> Texto mostrado

┌────────

Afortunadamente, la pesadilla parece haber terminado. Pero incluso en este momento final de su hégira el clown se comporta como un personaje de Shakespeare. Y se atreve a dejar escrita (al parecer, porque no lo he podido confirmar) una extravagante carta al nuevo Presidente (sobre una mesa de la Casa Blanca, siguiendo la tradición, admirablemente consolidada por anteriores mandatarios) en la que este majadero se limita a decir con suprema insolencia. «Joe, I won, and you know it» (me cuesta creer que esta carta exista realmente).

En todo caso, está acabado. Despedido. Game over. De repente, de un día para otro, se ha hecho pequeño, muy pequeño. Ha quedado deshecho, «undone«, por utilizar el mismo término que Shakespeare utiliza en Ricardo II. 

No tiene ya ni la estatura de la gente corriente. Su vida, en lo sucesivo, será más bien normal, porque no podrá ser de otro modo. Durante cierto tiempo, tal vez viva de la inercia del carisma acumulado.  Pero ahora que está fuera de la Casa Blanca se irá convirtiendo en una persona más. O mejor dicho, en una no persona, porque la máscara teatral que llevaba en el escenario de su presidencia se le ha caído de la cara para siempre. 

Tal vez, disponiéndose a mirarse en el espejo para atusar su flequillo, ya sin su título de presidente, esta mañana habrá repetido las palabras del Ricardo II de Shakespeare: 

«…no soy señor de nadie…¡maldito sea este día funesto! ¡Qué haya podido yo sobrellevar tantos inviernos y ahora ya no sepa ni con qué nombre llamarme!…si mi palabra tiene aún curso en Inglaterra, que ella ordene que me traigan de inmediato un espejo, para poder constatar qué rostro tengo, desde que fui despojado de toda majestad…«

Definitivamente, si el cisne de Avon levantara la cabeza y empuñase la pluma, creo que escribiría de un tirón su obra número 38 y la titularía algo así como «La Muy Entretenida Comedia y Mayormente Lamentable Tragedia del Granuja Donald Trump«…

Ciao.

Ayer fue muy entretenido contemplar la ceremonia inaugural en el Capitolio. Un feliz acontecimiento, más allá de su carácter de gran exposición de la pompa y la hipocresía. Pero es que una cierta forma de hipocresía, que a menudo llamamos cortesía, viene a ser el cemento que aglutina el edificio social es algo que admite poca discusión. Pero si se quiere una prueba sencilla, se puede mencionar el origen de una forma de saludar que se ha hecho prácticamente universal.

Me estoy refiriendo a la palabra originalmente italiana «ciao» (que los españoles pronunciamos como «chao» y los argentinos o uruguayos como «chau«).

Ciao es un derivado de «schiavo«. Etimológicamente, cada vez que decimos «ciao«, estamos indicando que somos seguros servidores de nuestro interlocutor, lo cual es poco plausible, ciertamente. «Schiavo!» era la expresión cortés que se usaba hace siglos en el norte de Italia para saludar al prójimo; ciao es el apócope en el que ha derivado.

└────────

Transcribe literalmente el fragmento del texto mostrado que va desde "En todo caso, está" hasta "cara para siempre.", ambos incluidos.

> Ítems extraídos

┌────────

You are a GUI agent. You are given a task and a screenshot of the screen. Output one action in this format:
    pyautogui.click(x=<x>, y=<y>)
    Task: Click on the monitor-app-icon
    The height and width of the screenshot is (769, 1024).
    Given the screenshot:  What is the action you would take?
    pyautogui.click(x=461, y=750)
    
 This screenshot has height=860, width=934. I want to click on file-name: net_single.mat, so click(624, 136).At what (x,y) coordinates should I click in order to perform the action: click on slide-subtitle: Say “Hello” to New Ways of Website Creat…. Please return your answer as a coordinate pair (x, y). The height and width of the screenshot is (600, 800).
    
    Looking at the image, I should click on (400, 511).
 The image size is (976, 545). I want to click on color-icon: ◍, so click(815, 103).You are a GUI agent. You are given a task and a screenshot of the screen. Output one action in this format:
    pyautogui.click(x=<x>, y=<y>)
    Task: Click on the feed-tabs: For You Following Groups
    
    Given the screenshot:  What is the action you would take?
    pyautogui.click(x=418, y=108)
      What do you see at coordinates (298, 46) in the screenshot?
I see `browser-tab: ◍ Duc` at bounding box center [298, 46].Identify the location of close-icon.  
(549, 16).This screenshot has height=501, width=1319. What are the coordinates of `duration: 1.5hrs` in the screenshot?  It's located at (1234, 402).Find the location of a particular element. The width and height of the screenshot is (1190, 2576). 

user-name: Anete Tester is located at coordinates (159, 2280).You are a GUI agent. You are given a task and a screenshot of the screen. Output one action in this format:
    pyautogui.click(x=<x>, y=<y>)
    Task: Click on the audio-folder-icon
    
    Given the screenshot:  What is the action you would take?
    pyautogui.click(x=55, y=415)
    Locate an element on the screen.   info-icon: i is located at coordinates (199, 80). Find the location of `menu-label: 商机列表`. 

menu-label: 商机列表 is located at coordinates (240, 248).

└────────

> Respuesta escrita
En todo caso, está acabado. Despedido. Game over. De repente, de un día para otro, se ha hecho pequeño, muy pequeño. Ha quedado deshecho, «undone«, por utilizar el mismo término que Shakespeare utiliza en Ricardo II. 

No tiene ya ni la estatura de la gente corriente. Su vida, en lo sucesivo, será más bien normal, porque no podrá ser de otro modo. Durante cierto tiempo, tal vez viva de la inercia del carisma acumulado.  Pero ahora que está fuera de la Casa Blanca se irá convirtiendo en una persona más. O mejor dicho, en una no persona, porque la máscara teatral que llevaba en el escenario de su presidencia se le ha caído de la cara para siempre.